Exercise description:
Each line from the one containing "Select the Hand tool" through the end of the data must be retyped exactly, and no other line.

──────────────────────────────

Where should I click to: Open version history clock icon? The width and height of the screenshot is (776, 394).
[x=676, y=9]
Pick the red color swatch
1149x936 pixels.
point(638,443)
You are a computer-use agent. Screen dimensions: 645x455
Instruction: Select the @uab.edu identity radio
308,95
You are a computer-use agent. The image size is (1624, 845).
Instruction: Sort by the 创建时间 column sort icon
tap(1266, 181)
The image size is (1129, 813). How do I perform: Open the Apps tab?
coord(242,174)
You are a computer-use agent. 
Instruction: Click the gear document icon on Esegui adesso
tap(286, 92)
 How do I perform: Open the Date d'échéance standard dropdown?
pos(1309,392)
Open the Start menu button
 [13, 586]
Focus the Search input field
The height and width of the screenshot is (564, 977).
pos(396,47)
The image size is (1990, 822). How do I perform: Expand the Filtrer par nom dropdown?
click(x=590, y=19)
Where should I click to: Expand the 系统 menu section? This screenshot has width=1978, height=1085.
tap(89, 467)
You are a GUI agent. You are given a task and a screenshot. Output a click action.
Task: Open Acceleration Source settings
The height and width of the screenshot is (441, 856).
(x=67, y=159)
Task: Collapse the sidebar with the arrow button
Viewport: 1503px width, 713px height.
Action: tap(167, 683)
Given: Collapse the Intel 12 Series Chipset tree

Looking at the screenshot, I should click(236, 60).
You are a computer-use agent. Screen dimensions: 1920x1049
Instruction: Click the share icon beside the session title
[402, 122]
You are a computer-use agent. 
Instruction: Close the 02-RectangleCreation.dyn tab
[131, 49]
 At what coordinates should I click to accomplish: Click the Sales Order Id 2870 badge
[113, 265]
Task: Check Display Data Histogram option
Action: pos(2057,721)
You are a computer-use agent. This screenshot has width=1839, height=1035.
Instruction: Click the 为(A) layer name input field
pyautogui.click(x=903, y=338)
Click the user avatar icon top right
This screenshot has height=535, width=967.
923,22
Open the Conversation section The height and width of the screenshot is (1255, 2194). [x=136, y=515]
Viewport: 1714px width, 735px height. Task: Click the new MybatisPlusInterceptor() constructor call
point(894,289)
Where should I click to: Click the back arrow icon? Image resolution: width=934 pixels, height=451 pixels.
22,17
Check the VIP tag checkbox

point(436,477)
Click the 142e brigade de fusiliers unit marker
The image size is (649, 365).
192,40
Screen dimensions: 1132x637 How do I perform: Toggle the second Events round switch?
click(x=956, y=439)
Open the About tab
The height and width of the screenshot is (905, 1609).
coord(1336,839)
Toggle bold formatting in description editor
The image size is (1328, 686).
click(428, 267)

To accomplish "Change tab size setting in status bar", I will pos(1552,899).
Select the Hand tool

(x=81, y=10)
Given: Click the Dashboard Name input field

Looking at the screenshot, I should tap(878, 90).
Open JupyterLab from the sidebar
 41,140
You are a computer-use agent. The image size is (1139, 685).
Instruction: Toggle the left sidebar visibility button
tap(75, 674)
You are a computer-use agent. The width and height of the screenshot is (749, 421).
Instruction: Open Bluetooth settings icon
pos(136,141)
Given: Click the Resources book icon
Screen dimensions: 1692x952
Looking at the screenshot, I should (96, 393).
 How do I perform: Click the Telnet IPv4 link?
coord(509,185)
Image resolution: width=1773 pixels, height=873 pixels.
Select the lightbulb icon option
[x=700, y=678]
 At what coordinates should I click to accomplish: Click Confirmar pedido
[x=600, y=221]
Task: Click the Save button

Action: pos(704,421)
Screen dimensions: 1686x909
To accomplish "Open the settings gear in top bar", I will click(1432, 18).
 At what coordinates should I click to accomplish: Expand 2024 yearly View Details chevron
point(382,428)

──────────────────────────────

Response box:
Select the Hand tool

(x=81, y=10)
Given: Click the Dashboard Name input field

Looking at the screenshot, I should tap(878, 90).
Open JupyterLab from the sidebar
 41,140
You are a computer-use agent. The image size is (1139, 685).
Instruction: Toggle the left sidebar visibility button
tap(75, 674)
You are a computer-use agent. The width and height of the screenshot is (749, 421).
Instruction: Open Bluetooth settings icon
pos(136,141)
Given: Click the Resources book icon
Screen dimensions: 1692x952
Looking at the screenshot, I should (96, 393).
 How do I perform: Click the Telnet IPv4 link?
coord(509,185)
Image resolution: width=1773 pixels, height=873 pixels.
Select the lightbulb icon option
[x=700, y=678]
 At what coordinates should I click to accomplish: Click Confirmar pedido
[x=600, y=221]
Task: Click the Save button

Action: pos(704,421)
Screen dimensions: 1686x909
To accomplish "Open the settings gear in top bar", I will click(1432, 18).
 At what coordinates should I click to accomplish: Expand 2024 yearly View Details chevron
point(382,428)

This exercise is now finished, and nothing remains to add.